Aufgefrischt und trotzdem originalgetreu
Kein Wunder, dass viele Zuschauerinnen und Zuschauer in Großbritannien bei der Neuauflage der Erfolgsserie „Der Doktor und das liebe Vieh“ aus den 1970er und 1980er Jahre sofort auf die Kostüme geflogen sind: Die den 1930er Jahren abgeschauten Kleidungsstücke in Rot-, Braun- und Grüntönen transportieren Bodenständigkeit und Eleganz, ein Statement von schwerem Stoff und Handmade Quality.
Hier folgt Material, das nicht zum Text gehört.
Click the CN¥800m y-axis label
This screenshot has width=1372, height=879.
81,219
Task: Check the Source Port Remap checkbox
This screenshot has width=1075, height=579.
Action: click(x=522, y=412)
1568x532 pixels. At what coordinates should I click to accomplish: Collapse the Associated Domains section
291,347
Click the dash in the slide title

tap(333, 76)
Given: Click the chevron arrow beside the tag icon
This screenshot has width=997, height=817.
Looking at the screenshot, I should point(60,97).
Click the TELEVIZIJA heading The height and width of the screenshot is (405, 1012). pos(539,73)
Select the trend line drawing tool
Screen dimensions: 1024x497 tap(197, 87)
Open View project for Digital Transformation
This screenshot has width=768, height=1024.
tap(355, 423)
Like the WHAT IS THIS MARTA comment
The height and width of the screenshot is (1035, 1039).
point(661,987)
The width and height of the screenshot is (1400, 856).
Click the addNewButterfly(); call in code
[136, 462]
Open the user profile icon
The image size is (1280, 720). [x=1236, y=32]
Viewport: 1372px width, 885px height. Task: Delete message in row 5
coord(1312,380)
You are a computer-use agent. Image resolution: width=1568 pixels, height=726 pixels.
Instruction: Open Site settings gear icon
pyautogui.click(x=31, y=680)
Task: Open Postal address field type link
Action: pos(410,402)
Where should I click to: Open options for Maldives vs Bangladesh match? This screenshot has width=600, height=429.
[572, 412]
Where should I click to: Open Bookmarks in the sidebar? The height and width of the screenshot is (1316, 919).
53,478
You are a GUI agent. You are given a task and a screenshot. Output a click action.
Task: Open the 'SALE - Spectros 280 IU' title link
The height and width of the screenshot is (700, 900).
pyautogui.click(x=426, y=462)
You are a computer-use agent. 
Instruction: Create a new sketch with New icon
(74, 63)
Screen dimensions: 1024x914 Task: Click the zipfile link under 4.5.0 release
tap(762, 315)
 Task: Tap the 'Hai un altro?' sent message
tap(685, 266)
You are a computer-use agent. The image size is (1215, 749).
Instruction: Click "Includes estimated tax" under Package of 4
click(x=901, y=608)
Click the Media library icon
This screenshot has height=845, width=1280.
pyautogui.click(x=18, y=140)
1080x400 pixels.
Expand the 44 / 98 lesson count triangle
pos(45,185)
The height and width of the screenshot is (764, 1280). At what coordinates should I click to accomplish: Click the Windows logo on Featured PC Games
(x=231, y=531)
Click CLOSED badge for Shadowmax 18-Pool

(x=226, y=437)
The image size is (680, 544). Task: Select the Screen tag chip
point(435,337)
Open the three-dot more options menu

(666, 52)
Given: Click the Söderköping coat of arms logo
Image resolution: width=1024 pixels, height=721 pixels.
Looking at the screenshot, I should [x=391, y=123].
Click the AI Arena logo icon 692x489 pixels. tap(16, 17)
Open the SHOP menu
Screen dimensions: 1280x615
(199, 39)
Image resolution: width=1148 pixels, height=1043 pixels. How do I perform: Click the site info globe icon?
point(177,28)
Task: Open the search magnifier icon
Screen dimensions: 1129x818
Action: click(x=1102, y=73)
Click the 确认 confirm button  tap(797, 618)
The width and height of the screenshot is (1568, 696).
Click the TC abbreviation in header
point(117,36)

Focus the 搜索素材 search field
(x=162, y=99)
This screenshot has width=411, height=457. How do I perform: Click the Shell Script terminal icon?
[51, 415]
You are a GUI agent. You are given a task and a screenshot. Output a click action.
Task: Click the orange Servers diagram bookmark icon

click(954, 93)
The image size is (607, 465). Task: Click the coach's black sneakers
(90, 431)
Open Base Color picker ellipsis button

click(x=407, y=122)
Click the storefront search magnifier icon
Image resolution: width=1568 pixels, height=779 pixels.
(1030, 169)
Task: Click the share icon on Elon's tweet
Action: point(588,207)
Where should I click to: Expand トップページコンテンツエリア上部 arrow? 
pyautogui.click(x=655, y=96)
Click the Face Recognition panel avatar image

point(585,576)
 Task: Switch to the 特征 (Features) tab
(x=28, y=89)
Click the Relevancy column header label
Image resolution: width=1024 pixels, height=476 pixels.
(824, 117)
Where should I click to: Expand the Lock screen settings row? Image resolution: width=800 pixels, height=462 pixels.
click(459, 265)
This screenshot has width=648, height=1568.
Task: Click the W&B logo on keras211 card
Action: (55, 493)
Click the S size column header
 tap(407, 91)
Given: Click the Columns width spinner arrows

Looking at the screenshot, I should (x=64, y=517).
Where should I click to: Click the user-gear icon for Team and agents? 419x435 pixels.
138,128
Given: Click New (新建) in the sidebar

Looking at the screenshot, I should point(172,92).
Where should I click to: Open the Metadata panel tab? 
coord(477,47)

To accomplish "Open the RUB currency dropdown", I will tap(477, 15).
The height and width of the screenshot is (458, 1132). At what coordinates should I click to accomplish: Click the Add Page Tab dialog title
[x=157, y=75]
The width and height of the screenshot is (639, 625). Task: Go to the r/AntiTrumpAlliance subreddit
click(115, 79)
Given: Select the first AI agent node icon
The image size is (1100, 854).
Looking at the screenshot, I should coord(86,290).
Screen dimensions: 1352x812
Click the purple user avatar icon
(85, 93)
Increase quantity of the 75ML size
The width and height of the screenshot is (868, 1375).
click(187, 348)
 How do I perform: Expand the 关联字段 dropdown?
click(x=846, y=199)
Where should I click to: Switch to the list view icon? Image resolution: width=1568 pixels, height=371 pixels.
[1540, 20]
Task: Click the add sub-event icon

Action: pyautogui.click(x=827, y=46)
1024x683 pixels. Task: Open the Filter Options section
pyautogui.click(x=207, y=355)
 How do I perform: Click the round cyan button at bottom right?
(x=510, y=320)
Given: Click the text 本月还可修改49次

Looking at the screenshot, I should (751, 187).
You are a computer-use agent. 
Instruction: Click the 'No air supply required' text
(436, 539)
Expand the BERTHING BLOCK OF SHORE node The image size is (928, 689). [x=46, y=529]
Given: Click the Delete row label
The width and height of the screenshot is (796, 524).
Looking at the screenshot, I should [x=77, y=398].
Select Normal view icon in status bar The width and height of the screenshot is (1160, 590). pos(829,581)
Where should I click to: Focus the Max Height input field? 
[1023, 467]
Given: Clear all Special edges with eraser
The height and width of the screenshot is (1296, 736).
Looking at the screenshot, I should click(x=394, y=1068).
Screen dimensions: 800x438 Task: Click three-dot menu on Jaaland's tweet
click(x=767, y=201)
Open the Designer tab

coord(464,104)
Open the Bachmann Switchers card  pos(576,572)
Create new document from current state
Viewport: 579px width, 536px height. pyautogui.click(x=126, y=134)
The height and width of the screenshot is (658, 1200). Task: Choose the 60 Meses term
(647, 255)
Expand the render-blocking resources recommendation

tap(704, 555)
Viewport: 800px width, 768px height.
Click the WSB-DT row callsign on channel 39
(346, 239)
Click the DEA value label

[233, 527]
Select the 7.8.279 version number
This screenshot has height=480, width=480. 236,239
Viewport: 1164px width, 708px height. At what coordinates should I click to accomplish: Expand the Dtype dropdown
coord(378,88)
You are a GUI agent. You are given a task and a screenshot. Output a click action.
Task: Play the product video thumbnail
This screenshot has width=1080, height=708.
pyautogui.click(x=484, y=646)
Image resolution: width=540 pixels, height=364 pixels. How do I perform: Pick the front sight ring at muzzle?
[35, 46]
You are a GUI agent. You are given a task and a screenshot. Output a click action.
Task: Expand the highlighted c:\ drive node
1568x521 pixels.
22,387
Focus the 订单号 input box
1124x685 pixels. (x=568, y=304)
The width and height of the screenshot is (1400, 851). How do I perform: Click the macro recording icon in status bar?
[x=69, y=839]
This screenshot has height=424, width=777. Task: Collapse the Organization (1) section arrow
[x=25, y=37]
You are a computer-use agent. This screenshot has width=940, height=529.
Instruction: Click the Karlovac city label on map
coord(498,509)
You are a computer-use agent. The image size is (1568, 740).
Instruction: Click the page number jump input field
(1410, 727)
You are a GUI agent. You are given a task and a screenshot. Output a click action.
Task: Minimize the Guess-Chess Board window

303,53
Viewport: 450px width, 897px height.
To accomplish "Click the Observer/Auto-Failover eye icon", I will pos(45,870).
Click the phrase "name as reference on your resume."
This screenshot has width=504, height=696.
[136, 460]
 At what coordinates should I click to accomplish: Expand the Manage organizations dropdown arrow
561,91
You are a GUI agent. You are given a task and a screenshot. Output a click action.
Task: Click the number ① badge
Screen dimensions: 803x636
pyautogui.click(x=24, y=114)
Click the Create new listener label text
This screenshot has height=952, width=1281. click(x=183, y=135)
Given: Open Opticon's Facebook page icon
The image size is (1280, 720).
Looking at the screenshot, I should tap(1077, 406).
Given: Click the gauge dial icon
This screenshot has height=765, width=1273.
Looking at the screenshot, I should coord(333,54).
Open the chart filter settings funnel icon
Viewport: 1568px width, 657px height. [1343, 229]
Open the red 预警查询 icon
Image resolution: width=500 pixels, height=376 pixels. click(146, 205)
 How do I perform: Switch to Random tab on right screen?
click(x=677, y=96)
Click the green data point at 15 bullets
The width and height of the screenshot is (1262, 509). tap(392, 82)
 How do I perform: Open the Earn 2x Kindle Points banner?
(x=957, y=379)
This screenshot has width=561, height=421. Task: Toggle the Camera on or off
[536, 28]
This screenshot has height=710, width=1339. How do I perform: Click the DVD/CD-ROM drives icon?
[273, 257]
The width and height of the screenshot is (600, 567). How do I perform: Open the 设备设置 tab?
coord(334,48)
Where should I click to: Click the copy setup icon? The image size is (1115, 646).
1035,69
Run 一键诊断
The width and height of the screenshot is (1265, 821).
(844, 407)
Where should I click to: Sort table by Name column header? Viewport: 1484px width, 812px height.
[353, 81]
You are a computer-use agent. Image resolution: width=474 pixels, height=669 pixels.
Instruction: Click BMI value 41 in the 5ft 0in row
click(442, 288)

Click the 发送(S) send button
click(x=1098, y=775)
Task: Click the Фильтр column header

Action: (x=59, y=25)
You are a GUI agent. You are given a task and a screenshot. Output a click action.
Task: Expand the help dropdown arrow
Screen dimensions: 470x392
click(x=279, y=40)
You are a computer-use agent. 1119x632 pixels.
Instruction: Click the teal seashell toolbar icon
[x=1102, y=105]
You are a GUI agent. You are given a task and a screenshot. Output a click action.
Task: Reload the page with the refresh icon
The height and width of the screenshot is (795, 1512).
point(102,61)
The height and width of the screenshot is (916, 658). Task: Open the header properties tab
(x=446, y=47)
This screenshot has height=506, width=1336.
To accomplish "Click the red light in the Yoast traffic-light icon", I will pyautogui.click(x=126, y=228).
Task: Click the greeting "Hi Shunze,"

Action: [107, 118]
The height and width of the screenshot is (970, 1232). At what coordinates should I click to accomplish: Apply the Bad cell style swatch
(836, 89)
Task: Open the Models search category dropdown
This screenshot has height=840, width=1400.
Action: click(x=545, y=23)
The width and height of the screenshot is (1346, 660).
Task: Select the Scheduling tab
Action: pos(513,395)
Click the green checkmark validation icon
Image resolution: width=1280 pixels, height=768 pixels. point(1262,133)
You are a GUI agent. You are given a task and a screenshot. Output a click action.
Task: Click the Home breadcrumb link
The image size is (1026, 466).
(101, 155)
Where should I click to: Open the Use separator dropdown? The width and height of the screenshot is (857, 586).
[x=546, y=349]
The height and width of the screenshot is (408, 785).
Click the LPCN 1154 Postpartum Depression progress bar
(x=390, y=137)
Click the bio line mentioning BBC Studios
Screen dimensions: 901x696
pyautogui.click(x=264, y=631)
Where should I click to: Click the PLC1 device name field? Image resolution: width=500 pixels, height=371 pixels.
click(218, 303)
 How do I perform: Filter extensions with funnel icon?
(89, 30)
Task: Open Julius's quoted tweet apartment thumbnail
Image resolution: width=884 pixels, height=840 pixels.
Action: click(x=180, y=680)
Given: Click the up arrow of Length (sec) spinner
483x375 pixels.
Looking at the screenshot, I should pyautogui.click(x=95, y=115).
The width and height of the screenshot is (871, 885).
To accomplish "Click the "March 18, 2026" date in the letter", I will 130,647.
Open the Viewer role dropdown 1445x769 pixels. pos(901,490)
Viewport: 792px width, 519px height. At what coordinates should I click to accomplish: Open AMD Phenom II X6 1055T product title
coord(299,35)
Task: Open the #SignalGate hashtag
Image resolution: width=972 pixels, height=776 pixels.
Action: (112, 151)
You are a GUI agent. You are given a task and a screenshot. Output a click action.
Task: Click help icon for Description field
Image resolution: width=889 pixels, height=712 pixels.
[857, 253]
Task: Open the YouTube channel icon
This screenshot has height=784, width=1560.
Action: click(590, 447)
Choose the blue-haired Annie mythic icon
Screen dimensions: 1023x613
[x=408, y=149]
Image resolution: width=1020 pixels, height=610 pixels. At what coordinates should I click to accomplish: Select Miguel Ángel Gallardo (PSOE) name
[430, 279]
Zusammen mit den Autos von MG mit ihren hohen Kotflügeln stehen sie für ein England, dem ein „Make Britain great again“ ziemlich am Auspuff vorbei gehen dürfte. Die launigen, nicht allzu anspruchsvollen Stories lassen einen Brexit, Pandemie und überhaupt das ganze anstrengende Leben da draußen schnell vergessen.
Echte Erlebnisse eines Tierarztes als Grundlage
James Herriott ist das Pseudonym des Autors und Tierarztes Alf Wight. Erlebnisse aus der eigenen Praxis speisen seine Geschichten. Seit ihrem Erscheinen 1970 waren die Bücher in England Bestseller und sind durch die BBC-Serie weltberühmt geworden. In der Gegend gibt es mittlerweile auch einen James Herriott-Wanderweg zu den Drehorten der Serie.
Auch in der Neufassung heuert James, ein gebürtiger Schotte aus Glasgow, bei dem launischen Veterinär Siegfried Farnon an. Und er lernt mit ihm nicht nur, Kälbchen auf die Welt zu bringen oder Pferdehufe zu untersuchen, sondern sich selbst zu behaupten in dem kleinen Kosmos von Yorkshire und seinen harmlos bis skurrilen Bewohnerinnen und Bewohnern.

Mischung aus heimeligem Gemeinschaftsgefühl mit Cottage-Fetisch
„Der Doktor und das liebe Vieh“ ist eine Nostalgieserie – und dennoch mehr als bloße Rosamunde Pilcher-Unterhaltung. Nicht nur wegen der hübschen Kleidung: Yorkshire ist eine Art Retro-Fantasie des Gemeinwesens, mit Familie, Freundschaft und Nachbarschaftshilfe als Leitwährungen.
Das ist natürlich arg rosarot oder – wenn man so will – auch wiesengrün überzeichnet. Aber in der Pandemiezeit, in der viele im Grunde jede Art von Gemeinschaft vermissen, trifft die Serie tatsächlich einen Nerv. Es ist der Einheit von Landschaft und Leuten zu verdanken und dem britischen Understatement , dass das überwiegend sympathisch und nicht reaktionär rüberkommt.